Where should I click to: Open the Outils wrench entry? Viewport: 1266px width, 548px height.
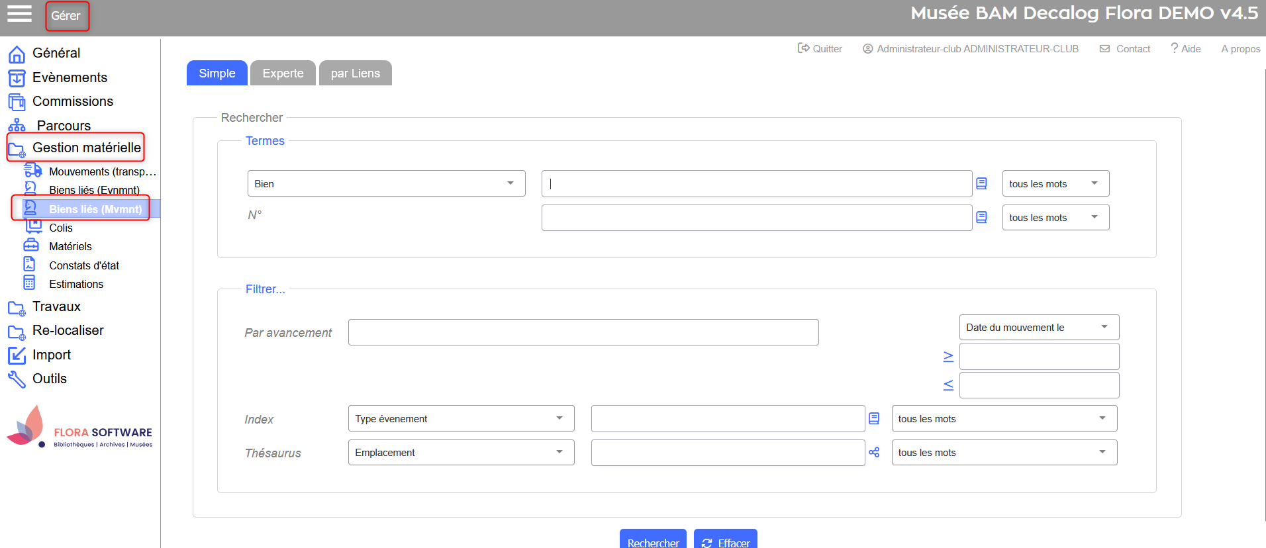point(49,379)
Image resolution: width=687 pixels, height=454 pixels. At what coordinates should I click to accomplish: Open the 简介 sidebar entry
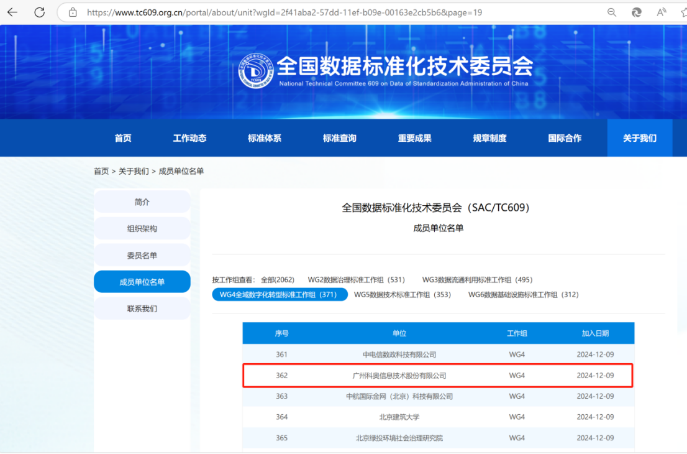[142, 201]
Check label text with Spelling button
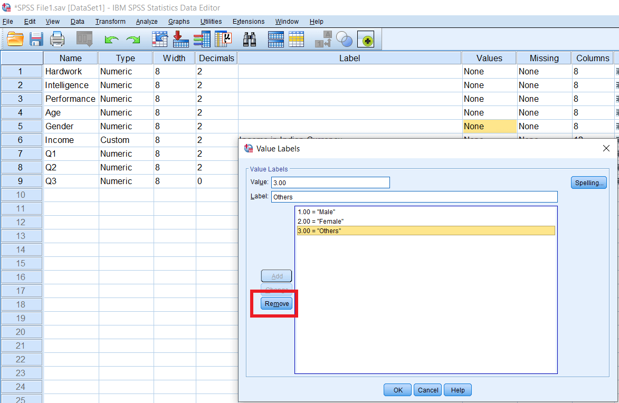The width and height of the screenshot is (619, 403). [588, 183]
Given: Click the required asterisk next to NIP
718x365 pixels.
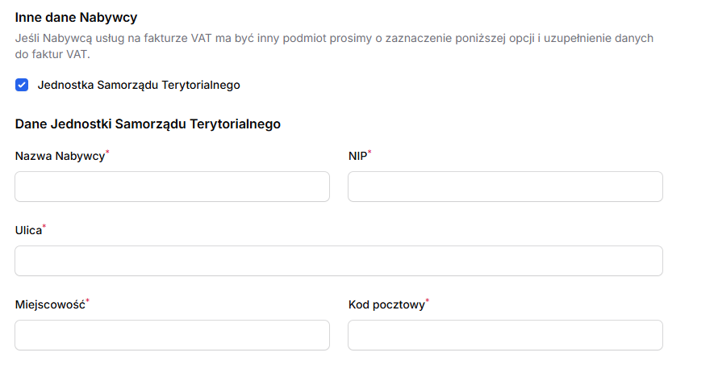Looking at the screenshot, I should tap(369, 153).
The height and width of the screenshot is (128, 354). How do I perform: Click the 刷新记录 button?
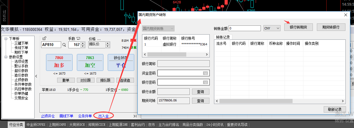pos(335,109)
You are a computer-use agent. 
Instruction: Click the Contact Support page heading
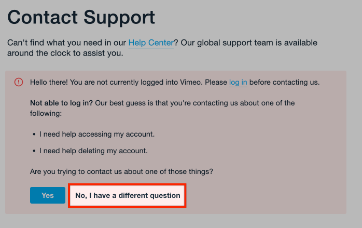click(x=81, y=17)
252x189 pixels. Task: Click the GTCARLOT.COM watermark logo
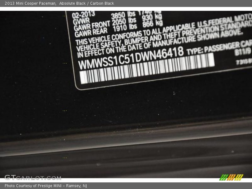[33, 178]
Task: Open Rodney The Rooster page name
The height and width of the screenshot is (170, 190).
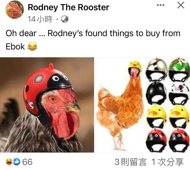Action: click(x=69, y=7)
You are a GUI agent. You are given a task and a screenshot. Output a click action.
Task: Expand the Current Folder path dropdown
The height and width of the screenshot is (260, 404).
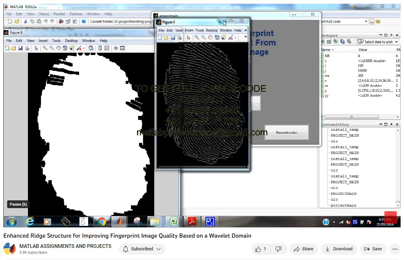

● ● ● ●

Return only the lines from the one containing "Given: Click the" through the last line of the entries above, exactly as written and without pictures.

## Result
Given: Click the required asterisk next to NIP
718x365 pixels.
Looking at the screenshot, I should tap(369, 153).
The height and width of the screenshot is (128, 354). How do I perform: Click the 刷新记录 button?
pos(335,109)
You are a computer-use agent. 
Instruction: Click the Contact Support page heading
click(x=81, y=17)
252x189 pixels. Task: Click the GTCARLOT.COM watermark logo
[33, 178]
Task: Open Rodney The Rooster page name
The height and width of the screenshot is (170, 190).
Action: click(x=69, y=7)
You are a GUI agent. You are given a task and a screenshot. Output a click action.
Task: Expand the Current Folder path dropdown
The height and width of the screenshot is (260, 404).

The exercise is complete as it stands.